Parce qu’on a toujours tendance à croire (ou à se persuader) que tout le monde il est beau, tout le monde il est gentil (il suffit de remplacer “monde” par applis ou fabricants/prestataires), l’utilisateur – privé ou professionnel – a encore tendance aujourd’hui à consommer et utiliser sans grand discernement toutes les fonctionnalités qu’on lui fait miroiter.
Grégorio Matias prend à nouveau l’exemple de l’automobile et du nombre croissant de composants connectés que l’on retrouve désormais au sein de l’habitacle. “Il y a deux tendances sur le marché. Ceux qui prônent une richesse fonctionnelle maximale à des fins de différenciation par rapport à la concurrence et ceux qui considèrent d’abord les risques et qui soulignent que les solutions, le secteur n’est pas mûr. Imaginez une voiture dont un hacker prend le contrôle et qui provoque un carambolage…”

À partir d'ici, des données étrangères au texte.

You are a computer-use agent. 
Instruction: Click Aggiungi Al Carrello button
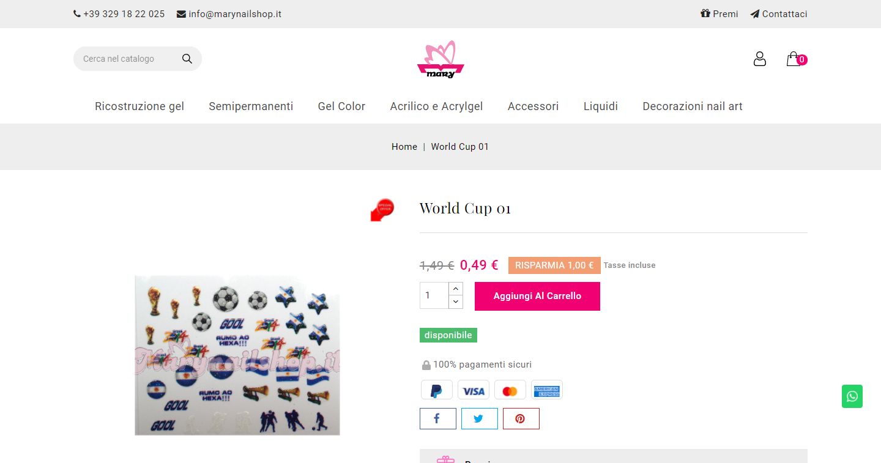click(x=537, y=296)
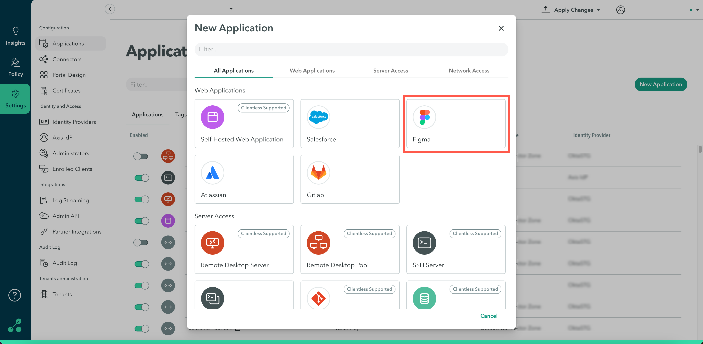Select the Gitlab application icon
The height and width of the screenshot is (344, 703).
click(318, 173)
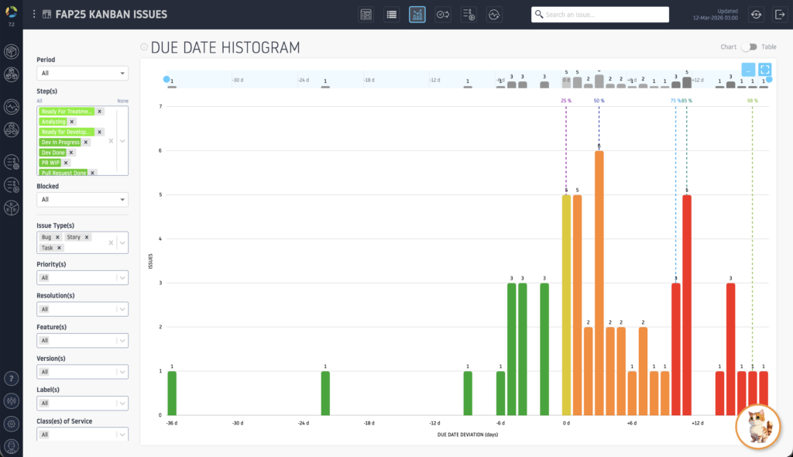793x457 pixels.
Task: Open the cat assistant avatar
Action: [757, 426]
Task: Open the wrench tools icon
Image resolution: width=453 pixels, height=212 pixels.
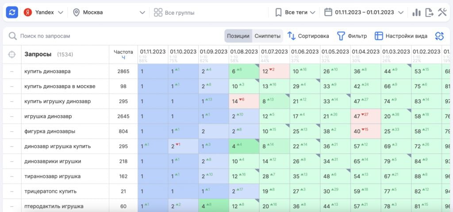Action: (x=442, y=12)
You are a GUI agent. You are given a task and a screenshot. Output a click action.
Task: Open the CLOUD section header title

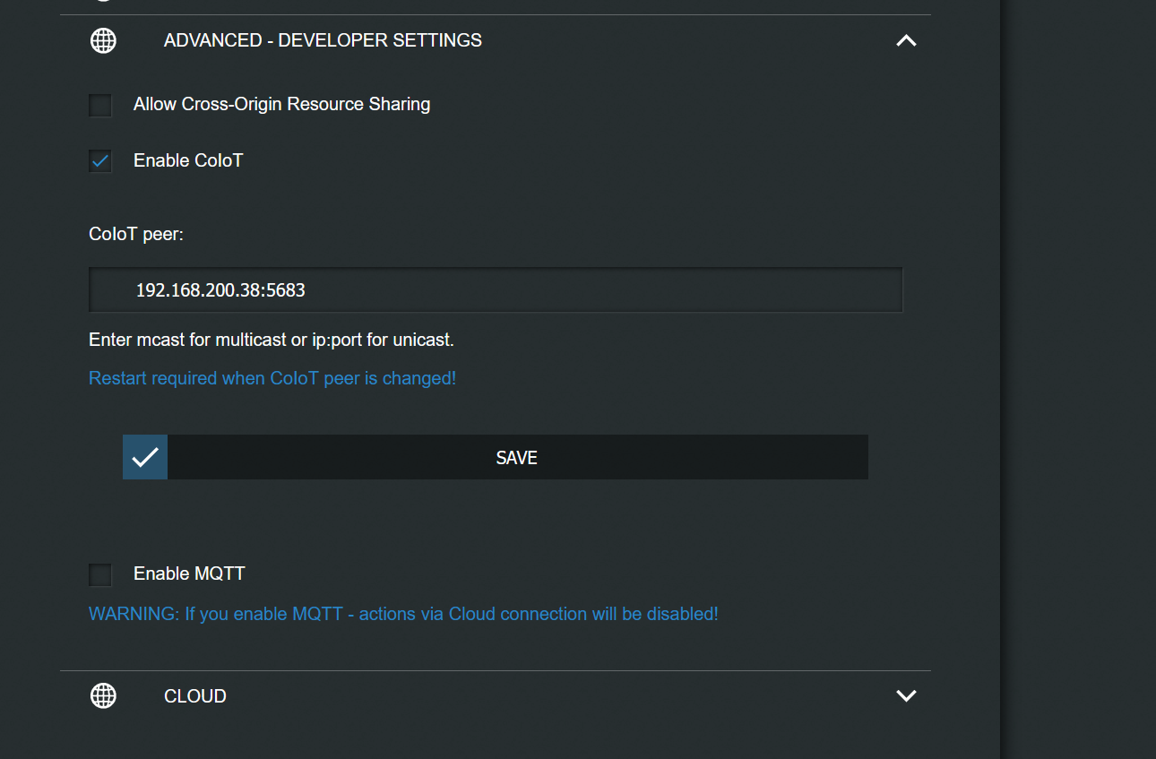[194, 696]
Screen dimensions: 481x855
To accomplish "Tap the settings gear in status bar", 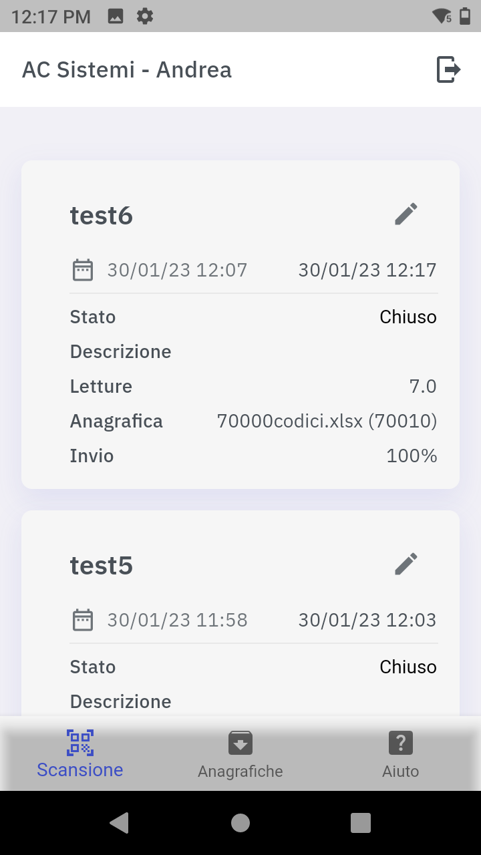I will [145, 16].
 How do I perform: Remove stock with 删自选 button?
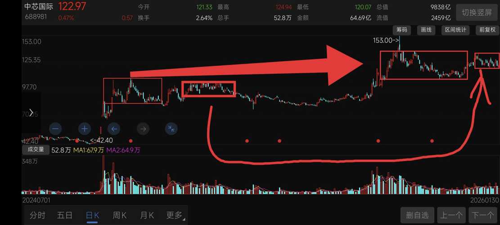coord(417,215)
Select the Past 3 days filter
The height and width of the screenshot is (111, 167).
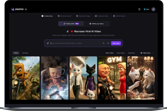(x=121, y=53)
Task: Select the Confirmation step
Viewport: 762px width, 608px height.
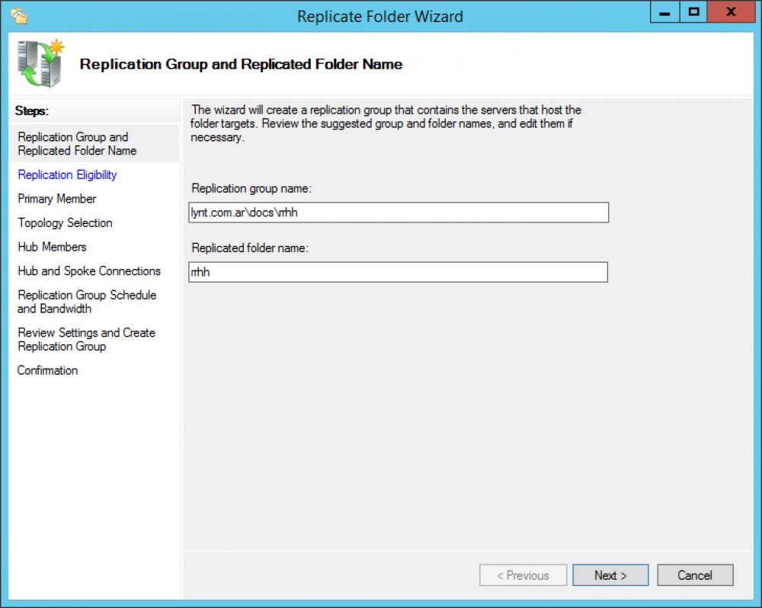Action: tap(47, 370)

Pour des raisons de santé financière et de compétitivité, les constructeurs intègrent de plus en plus de systèmes qui leur sont proposés par les équipementiers. Il y va en effet de leur intérêt financier – pour vendre plus de véhicules – d’intégrer de plus en plus de ces systèmes connectés.”
Philippe Drugmand, responsable du département R&D au CETIC, émet un avis semblable. “Ce que veut avant tout l’utilisateur, c’est un objet simple. Le fournisseur, lui, veut surtout que vos données circulent. Et le prestataire de réseau veut pouvoir facturer un maximum de trafic. Il y a là des points de vue, des intérêts contradictoires.”
“Bien entendu”, ajoute Grégorio Matias, ”les constructeurs sont également poussés dans le dos par les gens qui en demandent toujours plus… La responsabilité du consommateur est également engagée. Notre ère de consumérisation fait, en d’autres mots, des ravages. Face à ce qu’il appelle l’inflation du superficiel et du gadget, Grégorio Matias en appelle dès lors à en revenir à des raisonnements plus “intelligents”, basés sur le besoin réel. Et à sensibiliser les jeunes générations… le plus tôt possible.